Landlords Compete, Loosening Rental Terms As Vacancies Rise
By KATHLEEN DOLER, FOR INVESTOR’S BUSINESS DAILY
Posted 09/10/2009 06:09 PM ET
Landlords are loosening residential rental contract terms and offering perks to attract and keep tenants in today’s tough economy.
They say vacancies are up 10% to 20% this year — it varies by market — and rents are down 5% to 20%. So to keep their houses and apartments filled, landlords in some areas are lowering security deposits and dreaming up move-in incentives. They’re also negotiating with existing tenants who’ve asked for rent reductions.
It’s rough in Arizona, where the real estate meltdown hit hard.
“Our rents are down about 20% across the board,” said Anne McCawley, co-owner of Bennett Property Management in Mesa.
To attract new tenants, McCawley says, her agency offers two weeks to one month of free rent.
Residential vacancies stood at about 8% nationwide in July, according to data collected by the National Association of Residential Property Managers. Anecdotal reports from most regions suggest that vacancies are on the rise.
They topped 13% in Atlanta in July, says Michael Nelson, president of Excalibur Home Management. Rents have dropped about 10% in his area in the past 12 months, he says.
More than 20% of units went empty in some areas in Q2, according to census data covering rentals and units both for rent and sale.

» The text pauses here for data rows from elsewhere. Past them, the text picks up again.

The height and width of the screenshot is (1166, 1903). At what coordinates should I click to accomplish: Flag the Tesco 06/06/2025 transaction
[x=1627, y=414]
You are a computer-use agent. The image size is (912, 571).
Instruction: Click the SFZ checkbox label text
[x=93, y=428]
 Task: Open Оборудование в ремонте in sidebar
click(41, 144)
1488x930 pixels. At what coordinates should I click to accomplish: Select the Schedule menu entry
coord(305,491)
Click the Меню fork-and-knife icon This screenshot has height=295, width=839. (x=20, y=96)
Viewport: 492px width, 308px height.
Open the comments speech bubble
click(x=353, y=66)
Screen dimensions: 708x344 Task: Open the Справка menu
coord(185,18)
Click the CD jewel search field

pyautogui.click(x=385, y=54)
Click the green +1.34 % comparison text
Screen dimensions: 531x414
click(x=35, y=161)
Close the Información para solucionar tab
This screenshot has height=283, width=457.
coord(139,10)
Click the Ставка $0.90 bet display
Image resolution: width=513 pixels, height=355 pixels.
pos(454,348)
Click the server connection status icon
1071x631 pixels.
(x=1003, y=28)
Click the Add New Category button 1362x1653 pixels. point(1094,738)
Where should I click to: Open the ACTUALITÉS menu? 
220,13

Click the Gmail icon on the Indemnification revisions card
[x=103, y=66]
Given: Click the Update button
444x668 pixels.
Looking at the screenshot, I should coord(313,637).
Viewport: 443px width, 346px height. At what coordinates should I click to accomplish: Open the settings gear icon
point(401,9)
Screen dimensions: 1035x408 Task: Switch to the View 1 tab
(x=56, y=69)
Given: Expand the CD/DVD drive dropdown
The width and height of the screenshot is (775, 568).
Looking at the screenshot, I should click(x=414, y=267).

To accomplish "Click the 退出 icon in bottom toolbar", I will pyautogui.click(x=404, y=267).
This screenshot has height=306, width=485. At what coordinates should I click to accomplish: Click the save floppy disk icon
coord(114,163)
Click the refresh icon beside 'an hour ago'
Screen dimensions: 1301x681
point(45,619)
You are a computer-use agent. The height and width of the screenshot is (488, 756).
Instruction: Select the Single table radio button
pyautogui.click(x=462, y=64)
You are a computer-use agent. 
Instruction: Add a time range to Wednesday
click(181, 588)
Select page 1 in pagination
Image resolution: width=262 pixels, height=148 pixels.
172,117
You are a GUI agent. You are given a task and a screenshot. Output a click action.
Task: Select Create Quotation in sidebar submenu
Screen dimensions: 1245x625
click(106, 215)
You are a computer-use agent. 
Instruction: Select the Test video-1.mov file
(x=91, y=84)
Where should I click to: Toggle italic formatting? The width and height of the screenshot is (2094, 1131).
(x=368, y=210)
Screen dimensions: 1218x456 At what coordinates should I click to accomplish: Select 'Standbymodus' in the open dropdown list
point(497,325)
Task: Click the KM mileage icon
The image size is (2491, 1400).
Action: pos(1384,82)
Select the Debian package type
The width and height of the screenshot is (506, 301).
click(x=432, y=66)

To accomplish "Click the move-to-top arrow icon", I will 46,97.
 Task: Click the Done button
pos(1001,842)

New competition is also hitting landlords, as investors buy up discounted homes aiming to lease them out, at least until resale prices firm.
Investors “are looking for rental opportunities,” said Andrew Barrocas, chief operating officer of TDG-Tregny, a New York home rental and sales company.
Lessors Accept Less
In California, investor Kami Merabi, CEO of Los Angeles-based Merabi & Sons, says he’s bought about 40 properties in the past few months, mostly high-end homes.
Merabi has offered 5%-8% rent reductions to good tenants renewing leases, and makes concessions for some tenants on move-in costs.
“If you have a good tenant, you give them an incentive to stay,” said Merabi, who owns property in L.A., New York, New Jersey and Florida.
He used to get first and last month’s rent and a security deposit for each apartment. Now he just asks for first month’s rent and a security deposit, and even lets some tenants pay the security deposit over three months.
Many landlords use rental management firms, whose fees have stayed fairly steady at 5%-10% of rent. Some agencies also get a leasing commission for each tenant they bring in.
Landlords say it’s imperative to check a tenant’s credit and employment, verifying income. Some New York property managers will not consider bonuses when looking at a prospective tenant’s income, Barrocas says. They also may require a co-signer for some rentals.
Shrewd property managers check references and ask for past references, not the tenant’s present landlord. Current landlords aren’t necessarily “going to be honest” about a tenant they want gone, said J.J. Panzer, a property manager and broker at Real Management Co. in San Francisco.
Agencies and online services will do tenant background checks for a fee, though property managers must be mindful of state privacy and discrimination laws. State Web sites list details on rental laws and the landlord-tenant relationship.
Rental managers call it a must to include in a leasing contract a clause holding a tenant liable for damage caused by unattended-to repair needs. NARPM President-elect Vickie Gaskill, owner-broker at Bell-Anderson & Associates in Kent, Wash., videotapes properties at the start of a lease to have a record of their condition.
Fine Print Changing
One twist in lease requests made during the recession: Tenants are asking for clauses that let them end the lease if they lose their jobs or get transferred, Barrocas says.
Many landlords say they will rent to people who’ve lost homes to foreclosure if income can be verified and their credit before default was good.
“Nearly every application that’s come in is someone walking away from a mortgage,” Gaskill said.
She says her firm typically requires an extra month’s rent upfront from tenants who’ve had foreclosures.
The foreclosure crisis has caused some good tenants to be evicted as rental homes head toward repossession. McCawley says the rental manager often doesn’t even know a landlord is in default until a notice gets posted on the front door. A trustee sale typically terminates the rental management agreement.
Tenants Get Protection
A federal foreclosure law passed in May says whoever’s taking over the property must give tenants at least a 90-day notice to vacate. Tenants with leases must usually be allowed to stay till the lease ends.
To further protect tenants, McCawley says her firm no longer gives security deposits to landlords; it holds them in trust for tenants directly.
Among the travails afflicting owners today, absentee landlords have suffered thousands of dollars in damages from tenants turning their properties into marijuana grow-houses or methamphetamine labs.
Property managers say that to keep from being a victim of these crimes, their colleagues, and landlords, need to be vigilant about background checks, do frequent drive-bys, talk to apartment supervisors and simply pay attention.
However, unannounced visits are a no-no — most states require 24 or 48 hours notice before a manager or landlord can enter, and some only allow it for certain reasons.